One of the great joys of the General Synod is that it differs from the heavily disciplined party lines of Parliament. We have no system of whipping, and even the loose groupings of members are more comparable with party affiliations of the early Nineteenth Century than with the strict party membership system we see today. This means debates can be real debates, without the outcome guaranteed before we start; it enables the Holy Spirit to inform our deliberations through prayer and thoughtful reflection.
Unfortunately the consequence of this organic arrangement is that the Synod can be rather unpredictable and difficult to manage. Along with many others I was left agog that we went into the final vote on the recent Women in the Episcopate Measure without being fairly confident of the outcome. I would like to believe that the preceding debate had the potential to swing it, but to rely on that was a massive gamble for such an important piece of legislation. That is how the House of Laity has inadvertently managed to distort the will of the Church it is elected to represent.
On Friday afternoon, the House of Laity will hold an extraordinary sitting to debate a motion of No Confidence in its Chair, Philip Giddings. The debate has the potential to be deeply divisive, and put on display the most unchristian and unattractive qualities of vengefulness, animosity and contempt. I believe, however, that there is an opportunity to use the debate for constructive purposes – to lay the foundations of a dialogue which will lead to a solution of the wretched problem we face.
In an effort to help push the debate towards a productive and positive outcome, I have surveyed a number of Synod members, hoping to gauge the mood of the House of Laity.
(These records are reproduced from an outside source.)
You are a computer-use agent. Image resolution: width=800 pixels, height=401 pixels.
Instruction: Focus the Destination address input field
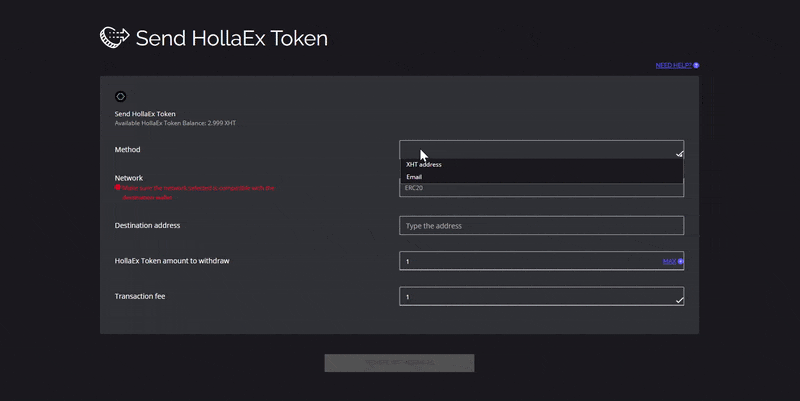click(x=540, y=226)

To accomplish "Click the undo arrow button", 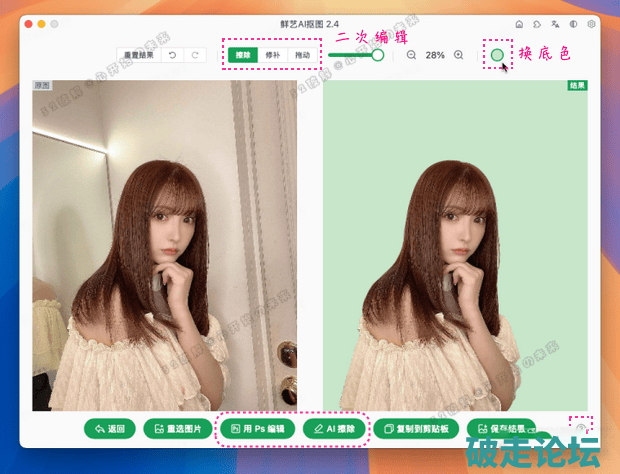I will point(172,56).
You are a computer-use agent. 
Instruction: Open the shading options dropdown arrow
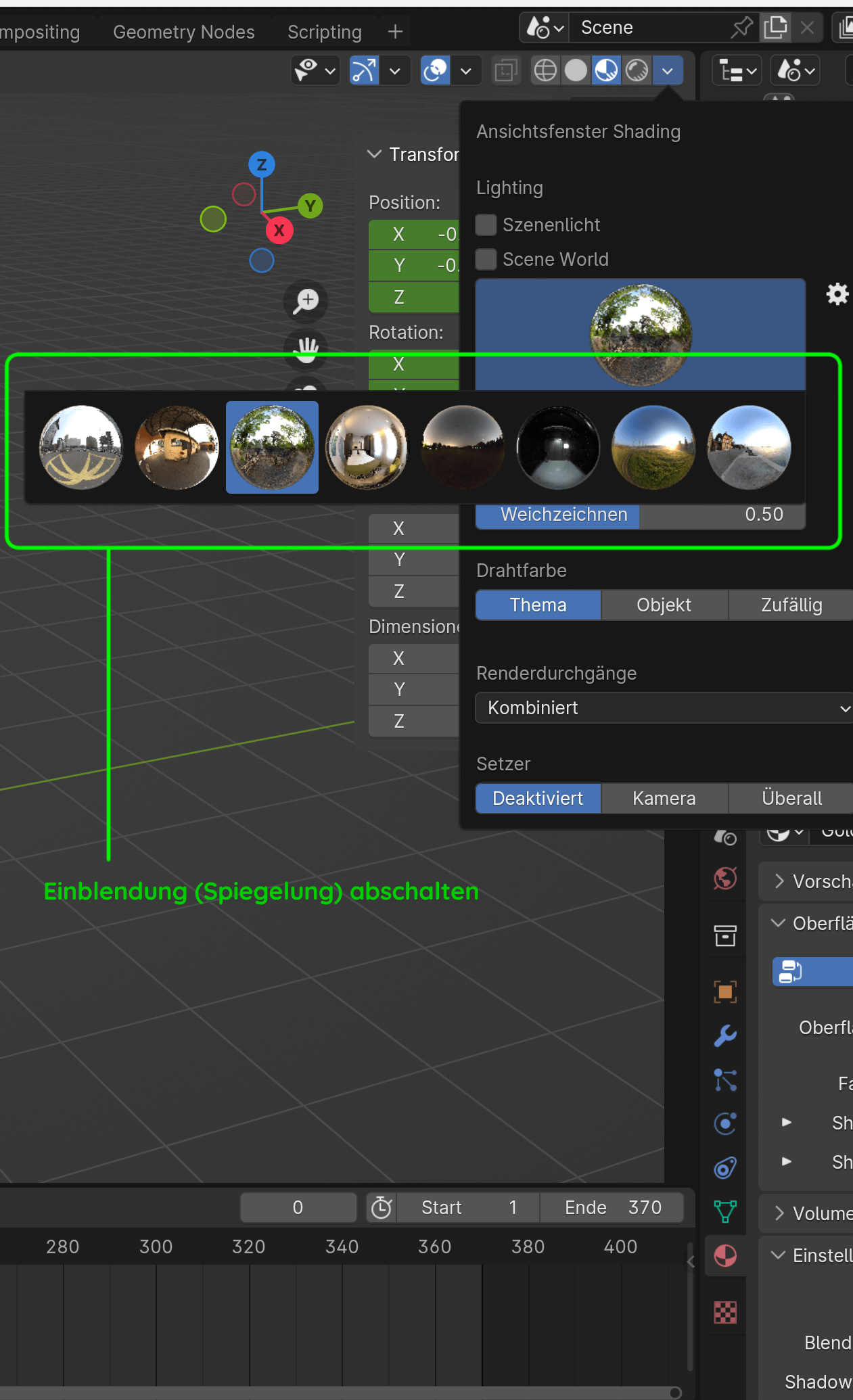coord(668,70)
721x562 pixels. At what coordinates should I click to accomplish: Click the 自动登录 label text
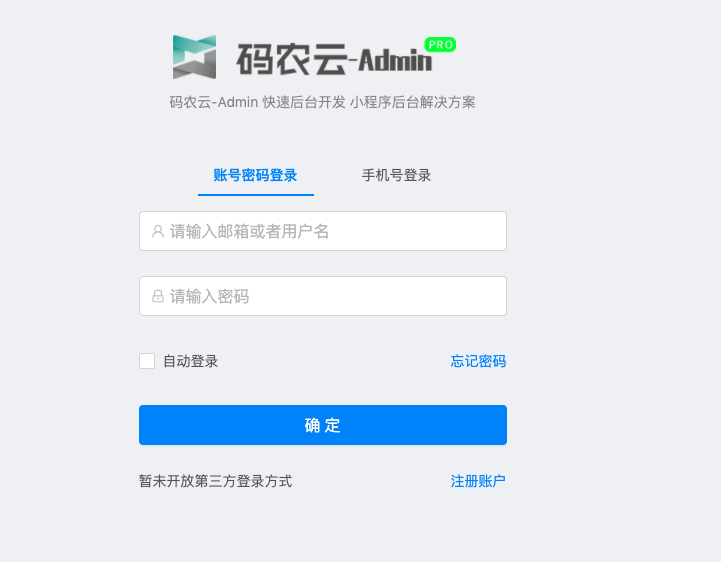[190, 361]
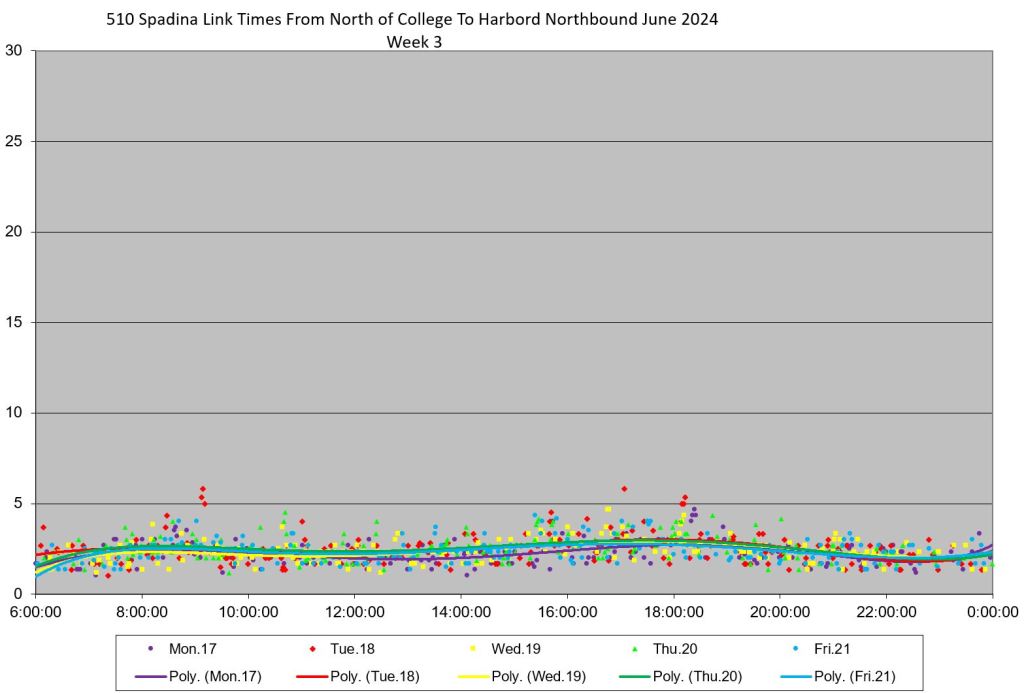Click the 12:00:00 x-axis label
Viewport: 1024px width, 693px height.
[x=354, y=612]
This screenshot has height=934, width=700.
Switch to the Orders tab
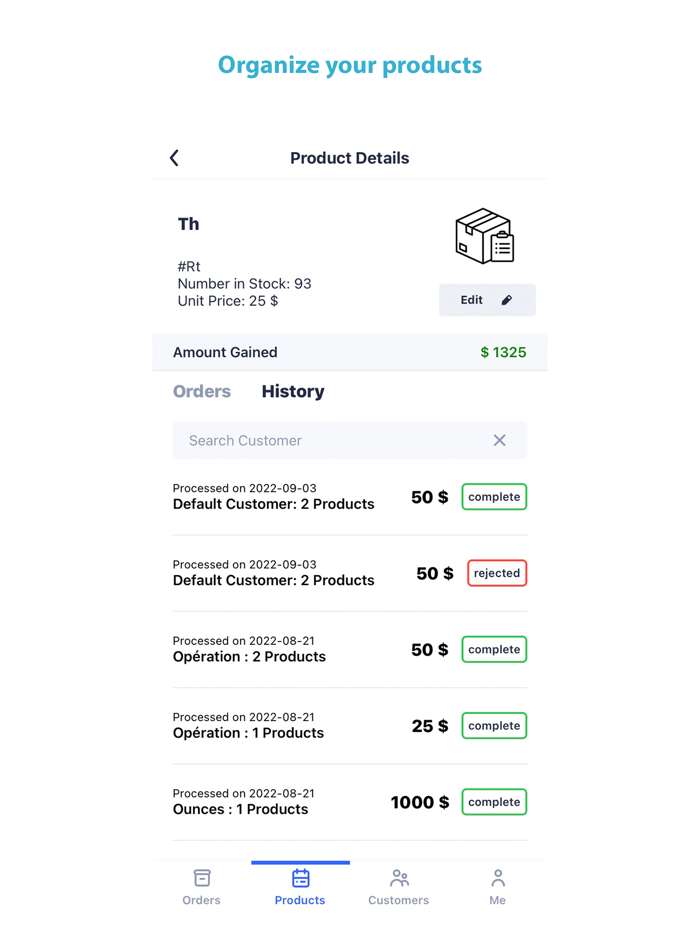pos(201,391)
Contrary to the fears of many, I predict a reasonably high turnout of between 75% and 79%. This is extremely positive because it means that the debate will not simply be between friends of Philip Giddings and those ‘out to depose’ him. Rather, we can reasonably say that we have come together as a whole house to discuss our future.
Understandably, many members are unwilling or unable to commit at this stage to which way they are likely to vote. However, of those prepared to indicate their ‘starting’ position, at most 46% are currently minded to support the motion. That means the proposers of the motion must think very carefully about how to achieve the support of a majority from the significant (but not very large) numbers currently undecided.
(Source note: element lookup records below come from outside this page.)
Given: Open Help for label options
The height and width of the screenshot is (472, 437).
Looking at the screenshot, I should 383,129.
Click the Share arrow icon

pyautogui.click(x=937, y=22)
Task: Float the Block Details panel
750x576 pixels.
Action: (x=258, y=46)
Perhaps most interesting are the comments of those who are keen to listen to the debate. There is a clear and strong distaste for recriminations or vengefulness. There is, however, a profound commitment to finding a way forward.
The current stated positions by those proposing and opposing the motion of No Confidence focus on the speech made by Philip Giddings in the November debate. Having surveyed opinion, I believe this is a mistake – it will only pull us down into squabbling over well-worn disagreements. This may well account for its failure so far to find a supporting majority.
However, that is not to say there is no value in holding the debate and, crucially, the vote. The House is keen to move forward, and to find a solution. The role of Chair will be vital in finding that solution – bringing people around the table, supplying the imagination to find a new way forward, and then galvanising the whole house to support whatever comes out.
The question now must be: “Does Philip Giddings have our confidence to do that job?”
Speaking to members of the House of Laity, there is a strong feeling that, rightly or wrongly, we are ‘standing in the way’ and that it is our responsibility to do something about it. There is no doubt that the strength of reaction in the dioceses against our vote in November has been powerful. We will not be able to fix everything on Friday, or indeed very much at all, but from what I have heard members are very keen to take the first steps towards making amends.